TEXT SECTION:
- Opening Delimiter -

Life Will Win

  Sharon
Ontario,  Canada
 
  I was the stay at home Mom of a toddler and I was anorexic when the local health clinic granted an abortion based on low income and failed contraception. Our second daughter lost her life in a huge, suburban hospital. I have almost no memory of the procedure. Everything was spotlessly sterile and unfeeling. I was put under heavy anaesthetic, then, afterwards, sent home to continue on as usual. Eventually, I deserted the marriage.

When I later became pregnant out of wedlock, I still had not come to terms with the abortion and I had a Band-Aid fix on my self-hatred. A single mother with a five year-old, in sheer terror, I scheduled a second abortion. The father of my unborn child refused to ever see me again if I ended our child's life. Only for this reason did I decide just one hour before the abortion that I would not go through with it.

When I failed to show up at the hospital, the secretary telephoned and told me to come in  for referral to an obstetrician. When I did, the hospital's abortionist attempted to shame and ridicule me into rescheduling, but he failed and my daughter Julie was born seven months later.

- Closing Delimiter -

ENTRIES PROVIDED:
- Opening Delimiter -

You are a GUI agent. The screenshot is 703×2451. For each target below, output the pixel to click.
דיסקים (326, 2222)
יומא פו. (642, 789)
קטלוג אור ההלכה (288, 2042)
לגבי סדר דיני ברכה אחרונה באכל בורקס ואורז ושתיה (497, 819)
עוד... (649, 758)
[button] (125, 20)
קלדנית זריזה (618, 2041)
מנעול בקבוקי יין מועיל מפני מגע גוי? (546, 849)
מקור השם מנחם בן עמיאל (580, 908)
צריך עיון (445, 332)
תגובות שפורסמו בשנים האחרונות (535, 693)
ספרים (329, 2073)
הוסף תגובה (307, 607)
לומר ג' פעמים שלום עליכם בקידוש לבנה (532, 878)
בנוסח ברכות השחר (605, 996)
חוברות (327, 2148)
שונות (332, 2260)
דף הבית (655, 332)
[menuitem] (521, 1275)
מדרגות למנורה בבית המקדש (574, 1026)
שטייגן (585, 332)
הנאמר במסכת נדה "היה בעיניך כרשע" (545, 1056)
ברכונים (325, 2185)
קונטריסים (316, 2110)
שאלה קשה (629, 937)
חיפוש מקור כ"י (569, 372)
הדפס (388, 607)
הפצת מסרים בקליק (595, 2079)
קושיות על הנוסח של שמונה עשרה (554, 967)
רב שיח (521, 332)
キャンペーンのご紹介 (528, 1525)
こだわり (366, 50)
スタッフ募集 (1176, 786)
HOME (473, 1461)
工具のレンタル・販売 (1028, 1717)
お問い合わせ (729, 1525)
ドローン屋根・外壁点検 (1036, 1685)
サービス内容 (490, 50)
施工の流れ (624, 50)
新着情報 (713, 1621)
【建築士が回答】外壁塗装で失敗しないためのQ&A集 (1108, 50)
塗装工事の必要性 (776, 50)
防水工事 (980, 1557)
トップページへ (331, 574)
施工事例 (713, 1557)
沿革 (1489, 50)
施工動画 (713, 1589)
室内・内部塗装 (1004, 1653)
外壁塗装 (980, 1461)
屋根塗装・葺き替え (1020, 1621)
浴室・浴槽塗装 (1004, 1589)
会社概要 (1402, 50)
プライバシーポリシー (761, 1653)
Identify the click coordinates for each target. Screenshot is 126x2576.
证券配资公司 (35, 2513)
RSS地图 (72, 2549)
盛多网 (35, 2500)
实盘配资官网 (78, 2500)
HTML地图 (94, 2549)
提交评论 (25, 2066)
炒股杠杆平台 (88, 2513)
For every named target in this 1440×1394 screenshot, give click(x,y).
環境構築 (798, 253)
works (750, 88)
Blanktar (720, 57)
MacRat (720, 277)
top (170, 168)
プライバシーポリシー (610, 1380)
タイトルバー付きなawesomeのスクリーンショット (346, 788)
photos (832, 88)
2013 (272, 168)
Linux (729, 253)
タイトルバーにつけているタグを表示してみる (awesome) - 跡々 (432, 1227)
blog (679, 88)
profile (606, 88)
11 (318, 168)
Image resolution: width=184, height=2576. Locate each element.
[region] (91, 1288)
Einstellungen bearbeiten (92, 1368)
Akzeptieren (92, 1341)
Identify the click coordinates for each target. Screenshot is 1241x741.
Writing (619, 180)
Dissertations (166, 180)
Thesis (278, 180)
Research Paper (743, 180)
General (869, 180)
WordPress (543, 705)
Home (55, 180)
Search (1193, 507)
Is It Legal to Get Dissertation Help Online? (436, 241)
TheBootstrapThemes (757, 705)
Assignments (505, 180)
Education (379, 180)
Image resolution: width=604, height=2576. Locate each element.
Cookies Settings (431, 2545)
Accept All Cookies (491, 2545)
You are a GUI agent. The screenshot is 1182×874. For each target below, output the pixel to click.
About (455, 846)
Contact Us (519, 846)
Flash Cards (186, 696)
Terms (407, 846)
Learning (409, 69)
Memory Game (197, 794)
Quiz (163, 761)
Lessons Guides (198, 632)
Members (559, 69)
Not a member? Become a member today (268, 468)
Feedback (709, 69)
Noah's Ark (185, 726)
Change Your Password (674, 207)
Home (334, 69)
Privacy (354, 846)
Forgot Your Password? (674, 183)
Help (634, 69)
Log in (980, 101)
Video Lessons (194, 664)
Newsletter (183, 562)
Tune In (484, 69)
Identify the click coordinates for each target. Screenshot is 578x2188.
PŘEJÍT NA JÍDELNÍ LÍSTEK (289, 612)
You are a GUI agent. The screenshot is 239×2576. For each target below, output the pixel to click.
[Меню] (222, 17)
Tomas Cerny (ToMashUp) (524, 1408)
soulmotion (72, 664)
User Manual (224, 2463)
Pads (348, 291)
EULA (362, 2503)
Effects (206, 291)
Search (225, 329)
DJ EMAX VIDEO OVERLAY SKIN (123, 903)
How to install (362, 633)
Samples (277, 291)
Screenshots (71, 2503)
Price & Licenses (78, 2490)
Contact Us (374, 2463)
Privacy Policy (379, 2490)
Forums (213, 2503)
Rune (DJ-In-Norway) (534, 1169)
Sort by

- Closing Delimiter -

WORK ORDER 1:
From the last paragraph of the abortion account, list every member of hospital staff it mentions.
WORK ORDER 2:
Pick up the account of the two abortions and Julie's birth right after its final sentence, and keep going with it in the same first-person voice.

EXERCISE RESPONSE 1:
The secretary, the obstetrician, and the hospital's abortionist.

EXERCISE RESPONSE 2:
Self-loathing and selfishness led to my abortion. Afterwards, my spiralling, out-out-control destructive behaviour almost resulted in a second abortion.

I am blessed today to have six grown children. However, my abortion caused two premature deliveries by caesarean section and endangered the lives of my other children, something that no medical staff had ever warned me may well occur if I had an abortion. My first son was born two and one half months premature, was very ill, and had to fight for his life.
 
After a second premature delivery, medication was administered throughout my other pregnancies. My body's natural ability to judge just how long a pregnancy should last had been destroyed by my abortion.

I discovered too that the contraceptive devices I'd been using don't prevent a baby from being conceived. That's what we're told. The truth is that contraceptive devices and pills only prevent a newly conceived baby from surviving in the mother's womb. Once conceived, the child will die of starvation.

I have begged for and received forgiveness from God for taking an innocent human life, the life of my own child. Silent No More Awareness helped me to stop pretending and hiding and to discover the deep worth of every human being, born and unborn. Since my Rachel's Vineyard Retreat two years ago, I've even begun to recover from my losses.

Increasingly I'm aware that life will win because life comes from God, Who is the Author and Finisher. I willingly embrace every opportunity to be silent no more.